Asia’s success in semiconductor manufacturing is best illustrated in the numbers—11 of the world’s 14 top plants that produce close to 80% of microchips sold in the world are located in the region.

Bold entrepreneurship and innovation are universally cited as the reasons for Asia’s success in emerging as a hub for semiconductor plants, or wafer fabrication units.

But the history of the fabs, as semiconductor plants are known, in Asia reveals the key role played by the state, from Taiwan to China to South Korea and Singapore. Put simply, the state led the creation and incubation of the semiconductor industry across the region.

India’s semiconductor policy rightly aims to emulate the steps undertaken by governments in its neighbourhood in funding the risks, providing incentives and subsidies so that companies can replicate the success.

Although about two decades late, India’s attempts to enter this segment coincides with the shutting down of the last couple of fab facilities in the US and Europe and increased investments in this sector in Asia. It also comes at a time when chip making is losing its allure in many parts of Asia as young engineers prefer careers in software.

While Asian governments have adopted different strategies, the development history of the Taiwanese semiconductor industry provides the best lesson for India. Taiwan, which accounts for about 70% of the global “foundry" business, is also proof that a government-led foundation, be it a strong industrial policy, or planning and research and development (R&D) funding or even setting up pilot agencies, can translate into success for entrepreneurs.

At the same time, Taiwan also received the rub of the green. In the 1970s, as the Japanese made deep inroads and began successfully challenging the US monopoly in the semiconductor industry, leading firms there such as Fairchild Semiconductor International Inc., Texas Instruments Inc. and General Instrument Corp., among others, began moving their packaging and testing operations to Taiwan to cut costs. Apart from cheap labour, these companies also took advantage of Taiwan’s liberal foreign direct investment regime as well as its policy of duty-free flow of raw materials.

But when the attempts of independent Taiwanese firms to establish a semiconductor industry failed, the government got into the act, and in 1973 set up the Centre for Electronics Industry Development and Research (later changed to Electronics Research and Service Organization—ERSO) and tasked it with promoting the development of the industry. In the years that followed, Taiwan made the strategic decision of investing heavily in the semiconductor industry.

**DIRECTIONS FOR THIS TASK**
Please answer these questions from the piece on Asia's semiconductor plants.
(a) How many of the world's 14 top plants are located in Asia?
(b) About what share of the global foundry business does Taiwan account for?
(c) In what year did Taiwan set up the Centre for Electronics Industry Development and Research?

**PROVIDED MATERIAL**
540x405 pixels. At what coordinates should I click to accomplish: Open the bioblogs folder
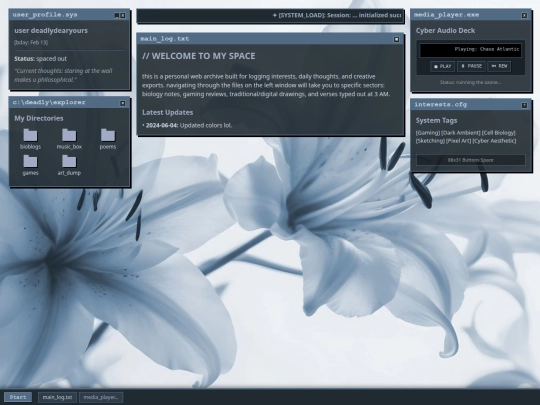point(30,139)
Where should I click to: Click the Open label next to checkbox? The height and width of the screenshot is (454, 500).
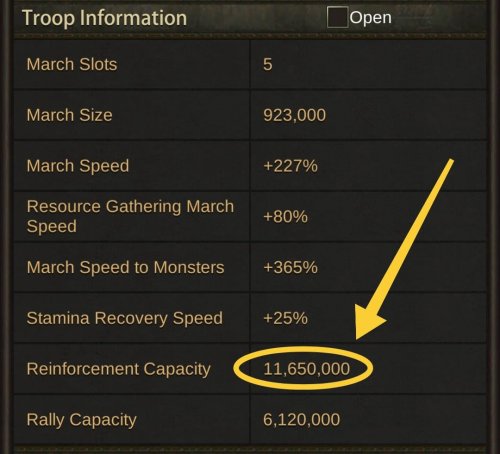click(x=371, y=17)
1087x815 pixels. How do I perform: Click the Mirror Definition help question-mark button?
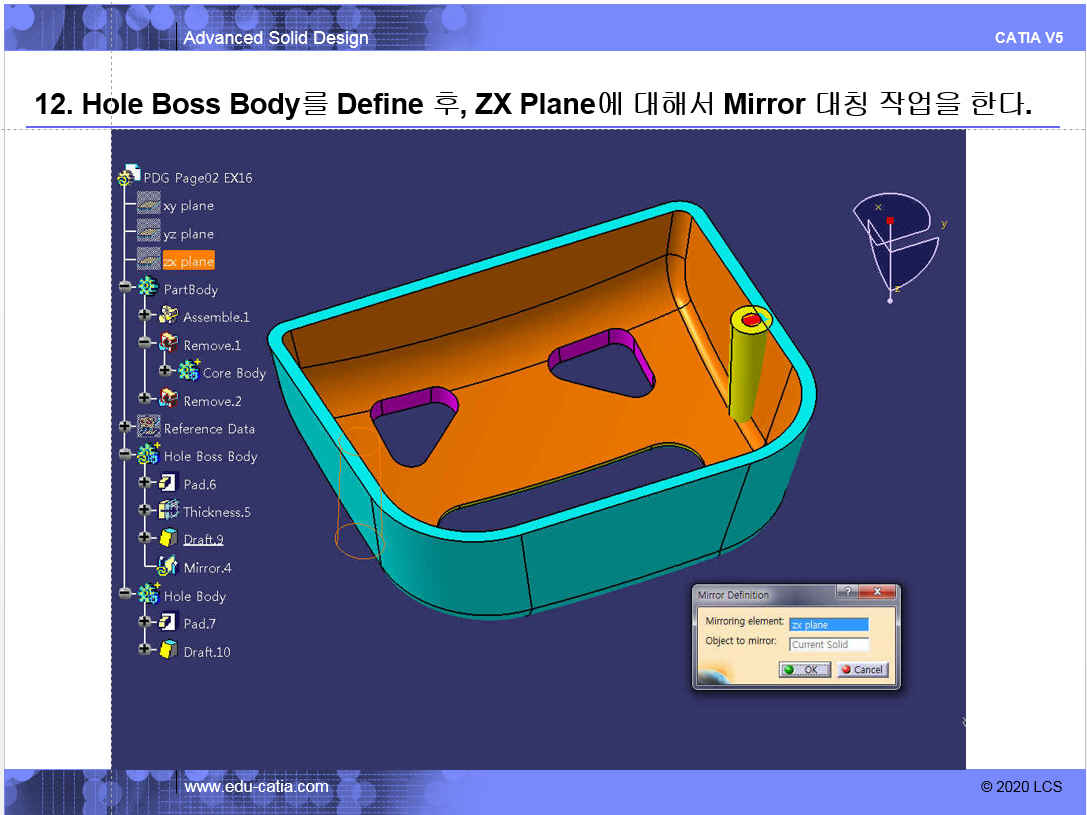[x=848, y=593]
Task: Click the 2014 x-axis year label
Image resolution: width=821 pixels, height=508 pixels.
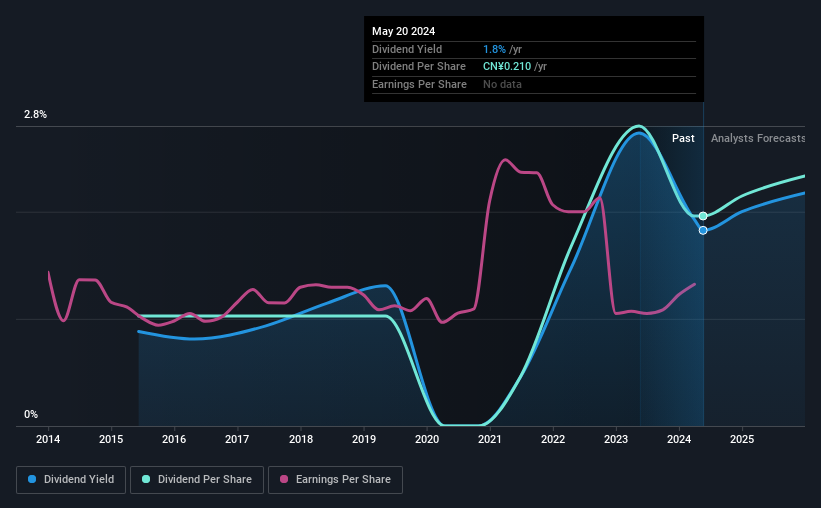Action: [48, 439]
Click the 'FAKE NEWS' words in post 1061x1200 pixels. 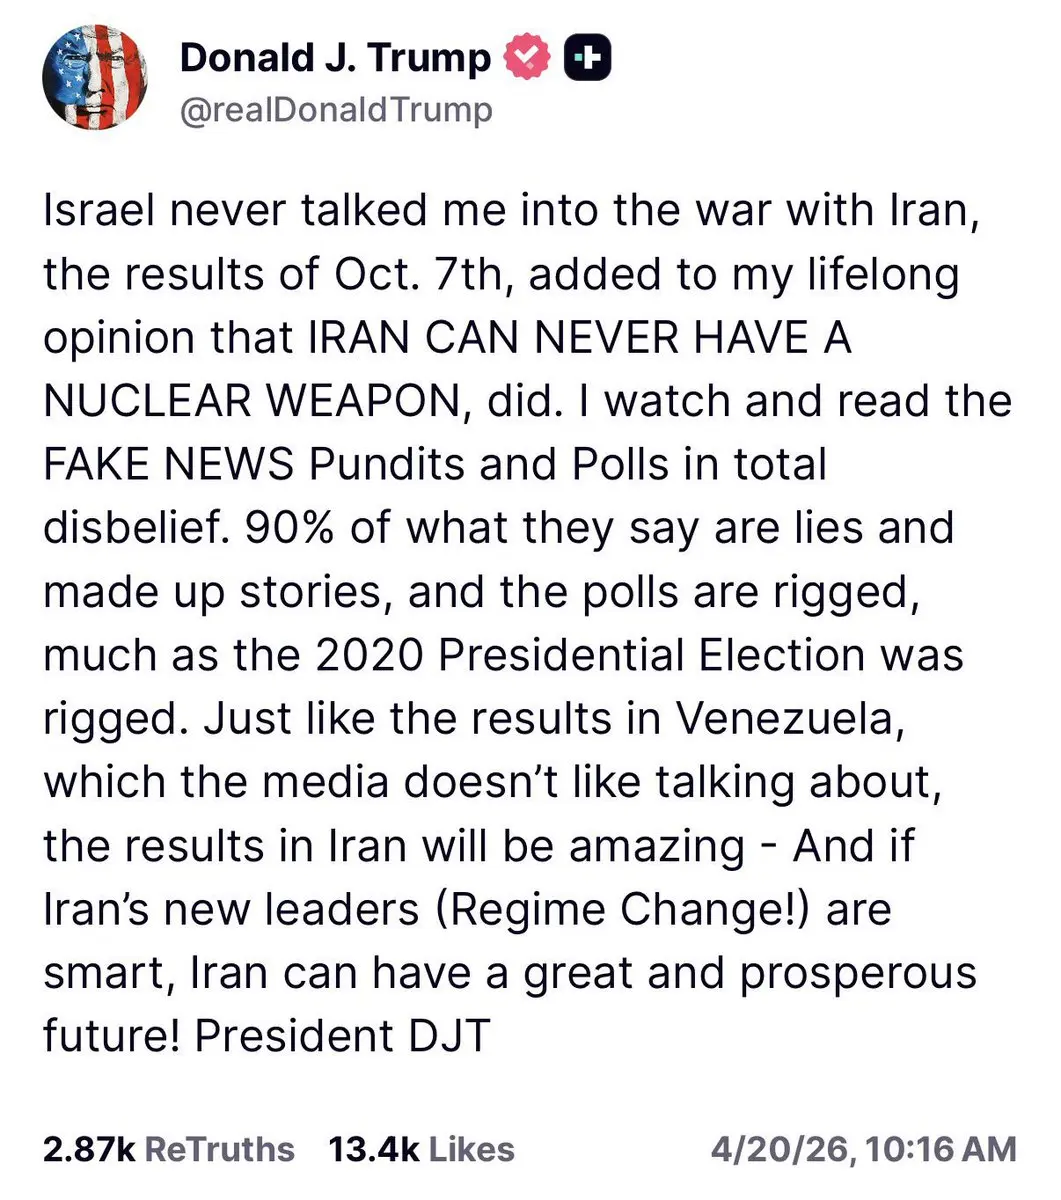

**COMPLETED TASK**
(a) 11
(b) About 70%
(c) 1973